COLUMBIA, S.C. — After long lines, confusion over polling places, and some voters waiting till midnight to cast a ballot in the June primaries, Richland County is trying to get ahead of schedule for November.
The County Voter Registration and Election Board said it needs thousands of volunteers to work the polls for the general election.
Leslie Dillon said she worked her first elections in the June primary and runoff in Richland County.
“On the Friday prior to the election, I checked the list of combined locations just to confirm a location for a friend who needed to know where to vote. And my location had changed, where I was going to work and vote, and I had received zero communication from the elections commission about it. So, I would've shown up to the wrong place,” Dillon said.
She continued, saying their combined primary day precinct had eight workers for 6,000 registered voters and a lack of computers led to a bottle neck.
Dillon said she received one 15-minute break to eat something and others worked throughout the day with 7 other volunteers, all older than her.
They finished the day at about 930pm and two weeks later she worked the runoff election.
Dillon said the runoff election went smoothly, but there was less turnout and fewer races on the ballot.
Even after the bad experience, she told WLTX she’s working again in November and asking others to do the same.
“Free and fair elections don't work if everyone's not involved. They can't, we can't have-- people aren't going to be able to vote if we don't have enough people to run the elections,” Dillon said.
After her experience earlier this month, Dillon wrote two letters to the County explaining what happened and asking for reform.
She also is urging the state legislature to increase access to absentee voting by-mail.

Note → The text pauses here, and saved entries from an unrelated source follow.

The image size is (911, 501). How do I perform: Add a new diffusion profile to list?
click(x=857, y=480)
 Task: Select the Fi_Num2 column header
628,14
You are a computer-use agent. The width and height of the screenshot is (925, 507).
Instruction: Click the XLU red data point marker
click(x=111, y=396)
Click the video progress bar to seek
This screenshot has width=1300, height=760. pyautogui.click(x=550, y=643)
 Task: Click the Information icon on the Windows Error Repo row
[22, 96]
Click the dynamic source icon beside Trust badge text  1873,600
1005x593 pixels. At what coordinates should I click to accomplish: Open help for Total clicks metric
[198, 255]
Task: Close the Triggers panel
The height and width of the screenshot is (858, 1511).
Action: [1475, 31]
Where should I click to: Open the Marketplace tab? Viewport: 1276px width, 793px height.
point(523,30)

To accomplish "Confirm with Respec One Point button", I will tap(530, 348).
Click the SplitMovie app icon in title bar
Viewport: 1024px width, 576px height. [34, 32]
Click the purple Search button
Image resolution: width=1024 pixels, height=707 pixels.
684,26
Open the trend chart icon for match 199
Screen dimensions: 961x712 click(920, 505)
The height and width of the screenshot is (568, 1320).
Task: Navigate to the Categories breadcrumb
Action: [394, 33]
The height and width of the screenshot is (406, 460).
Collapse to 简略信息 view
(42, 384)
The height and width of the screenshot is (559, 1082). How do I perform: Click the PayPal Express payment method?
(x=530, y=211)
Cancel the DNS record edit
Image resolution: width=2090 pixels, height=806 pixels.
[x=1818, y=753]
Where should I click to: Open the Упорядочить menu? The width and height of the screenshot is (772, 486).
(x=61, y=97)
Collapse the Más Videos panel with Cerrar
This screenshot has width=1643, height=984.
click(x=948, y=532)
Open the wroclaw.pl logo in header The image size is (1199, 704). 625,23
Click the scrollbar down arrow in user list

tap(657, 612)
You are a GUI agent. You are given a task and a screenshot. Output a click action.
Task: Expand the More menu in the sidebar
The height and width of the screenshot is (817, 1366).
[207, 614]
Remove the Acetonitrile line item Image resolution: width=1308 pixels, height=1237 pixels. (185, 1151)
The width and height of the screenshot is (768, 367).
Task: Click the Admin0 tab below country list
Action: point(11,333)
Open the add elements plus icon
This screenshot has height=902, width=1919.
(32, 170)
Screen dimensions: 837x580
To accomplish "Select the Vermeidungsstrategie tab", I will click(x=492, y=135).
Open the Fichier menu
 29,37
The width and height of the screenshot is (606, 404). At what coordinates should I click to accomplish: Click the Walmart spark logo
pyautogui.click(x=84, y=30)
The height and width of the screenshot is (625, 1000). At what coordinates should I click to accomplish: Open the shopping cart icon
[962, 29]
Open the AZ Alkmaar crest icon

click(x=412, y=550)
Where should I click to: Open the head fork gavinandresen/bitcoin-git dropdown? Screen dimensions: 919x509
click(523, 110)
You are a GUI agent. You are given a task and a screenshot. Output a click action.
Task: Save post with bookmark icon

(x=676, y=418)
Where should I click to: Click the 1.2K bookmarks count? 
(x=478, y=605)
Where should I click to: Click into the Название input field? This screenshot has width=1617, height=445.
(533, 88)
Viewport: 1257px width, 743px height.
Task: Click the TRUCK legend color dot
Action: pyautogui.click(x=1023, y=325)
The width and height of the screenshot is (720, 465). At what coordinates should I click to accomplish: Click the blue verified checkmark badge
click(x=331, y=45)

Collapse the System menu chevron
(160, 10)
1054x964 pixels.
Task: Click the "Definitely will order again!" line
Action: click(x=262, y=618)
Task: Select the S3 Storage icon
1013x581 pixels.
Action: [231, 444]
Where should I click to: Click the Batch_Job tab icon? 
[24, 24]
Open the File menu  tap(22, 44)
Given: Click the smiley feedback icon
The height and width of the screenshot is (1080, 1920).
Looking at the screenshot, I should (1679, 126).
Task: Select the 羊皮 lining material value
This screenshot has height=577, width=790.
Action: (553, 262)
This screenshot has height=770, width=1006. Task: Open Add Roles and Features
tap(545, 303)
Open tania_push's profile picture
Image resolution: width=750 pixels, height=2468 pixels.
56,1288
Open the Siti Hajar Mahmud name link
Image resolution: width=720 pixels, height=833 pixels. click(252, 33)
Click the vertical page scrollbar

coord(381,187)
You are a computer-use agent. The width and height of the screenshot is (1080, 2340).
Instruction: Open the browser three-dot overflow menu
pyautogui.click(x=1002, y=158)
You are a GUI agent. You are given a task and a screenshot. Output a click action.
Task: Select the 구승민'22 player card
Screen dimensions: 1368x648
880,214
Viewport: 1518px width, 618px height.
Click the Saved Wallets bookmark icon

In the meantime, Richland County Voter Registration and Elections Board Chairman Charles Austin said they need 2,000 poll worker volunteers by November.
“We're recruiting educators, we're recruiting first responders, we're recruiting in churches, synagogues, temples, mosques, any place we can find persons who have an interest in the elections process,” Austin said.
Poll workers also receive payments from $180 to $240, depending on position, which Austin said they’re asking Richland County and state lawmakers to increase.
So far, the County has about 500 of the needed 2,000 volunteers for November.
“If we don't have enough poll workers, it's going to be primary day times 100,” Dillon said.